Source document:
A discovery of a gene mutation, an MRI, a core needle biopsy and a diagnosis of Stage 0 breast cancer was reality of college freshman Molly May four years ago.
Breast cancer accounts for 15 percent of all cancer diagnoses in individuals ages 15 to 39. Not only is a breast cancer diagnosis possible for college age individuals, but it is more aggressive in younger patients and has a lower survival rate, according to the Young Survival Coalition.
“When my mother was diagnosed with breast cancer, I was 8-years-old. Our entire lives changed,” May said. “During my mother’s journey, we found out she carried the BRCA1 gene mutation, one she inherited from her mother, that connected us to breast cancer.”
In the U.S., any person can have the genetic testing done to find out if he or she carries the genetic mutation for breast cancer. May chose to have the testing done her freshman year of college.
“After my diagnosis with stage 0 breast cancer, my double mastectomy was scheduled for three weeks later and reconstruction six months after that, making me the youngest person in the state of Mississippi to ever undergo the procedure,” May said.
Nearly 80 percent of young women diagnosed with breast cancer find their breast abnormality themselves. Screening tests are used to find breast cancer before it causes any warning signs or symptoms. Screening tests can find breast cancer early, when the chances of survival are highest.
Regular screening tests reduce chances of dying from breast cancer, according to the Susan G. Komen Foundation.
Breast cancer screening tests include clinical breast exam and mammography. A breast MRI may also be used for women at higher than average risk of breast cancer.
“Know your family history and simply talk to your family and find out what runs in your family be it cancer, heart disease, diabetes or other illnesses or diseases,” May said.
May added that life is one giant test and one should not walk through it blindly.
It is recommended that men and women perform a self-breast examination once a month. This involves pressing into the breasts and feeling for any lumps or bumps.
“My mother found a lump and she knew something was wrong when she noticed one day that it had changed shape,” May said. “Breast cancer is not an ‘old woman’s disease’ and your age does not make you invincible.”
One in eight women and one in 1000 men will be diagnosed with breast cancer in their lifetime. This includes diagnoses in stage 0 and stage 4.
The University Health Services at Bennett Infirmary offer routine breast examinations and education on how to perform self-breast examinations.
“We encourage any student that has any concerns or any new lumps or symptoms of breast cancer to come talk to one of our providers at the infirmary,” said Theresa Dawson, director for health services. “If a student needs a service that we cannot provide, then we would work to see that they obtain the services they need in a timely manner.”
There are some factors that affect breast cancer risk at a great amount and others by only a small amount. Age is a risk factor for breast cancer in both women and men. Women who have 2-3 alcoholic drinks per day have about a 20 percent higher risk of breast cancer than non-drinkers.
Women who get regular exercise have about a 10-20 percent lower risk of breast cancer than women who are not active. A family history of certain types of cancer can increase the risk of breast cancer. Eating vegetables and fruits may slightly lower the risk of some breast cancers.
May added she knows the frailty of life simply because someone looked at her and said “we need to do something now or this could kill you.”
“This was only reinforced when I was diagnosed,” May said. “While my friends were out partying, I was signing Do Not Resuscitate forms and making a will.”
Four years after her encounter with breast cancer, May dedicated her time to breast cancer awareness advocacy. She works as the fund development coordinator for Susan G Komen foundation and designs jewelry lines to raise funds for breast cancer research. May also wrote a book about her battle called, “My Crowning Achievement: Beating Cancer.”
“My entire life is painted in pink and I remind myself that I am expert of this chosen passion and that it is my life’s calling,” May said. “I look back on my lived experience with breast cancer and realize that I did just that: I lived through it, and I am not going to stop until it doesn’t have to be an experience for anyone else.”

Data segment:
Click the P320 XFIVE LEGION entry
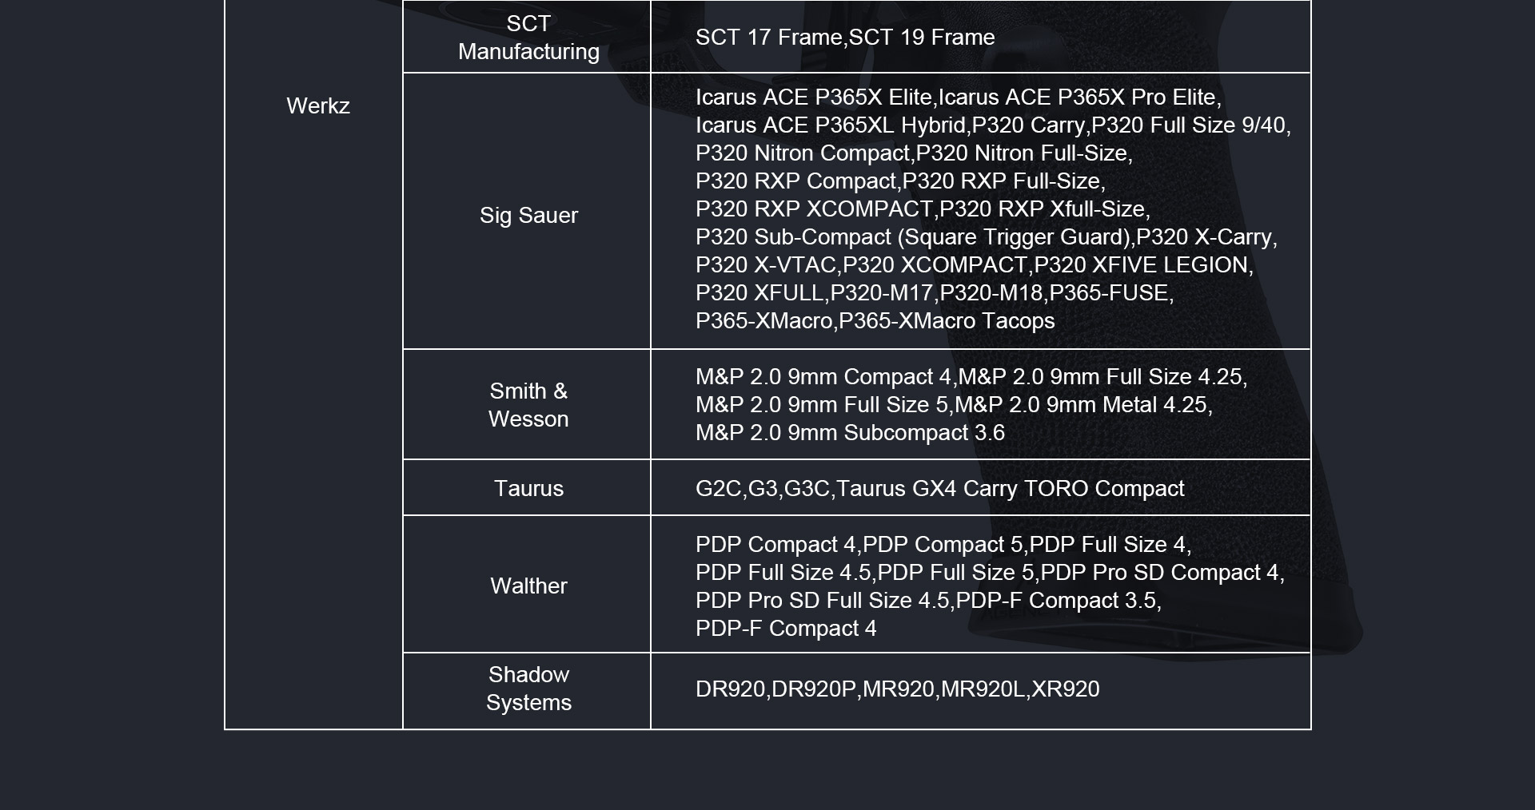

Task instructions: Rewrite the breast cancer article from "A discovery of" to "four years ago.", changing "college freshman" to "first-year college student".

Solution to this exercise:
A discovery of a gene mutation, an MRI, a core needle biopsy and a diagnosis of Stage 0 breast cancer was reality of first-year college student Molly May four years ago.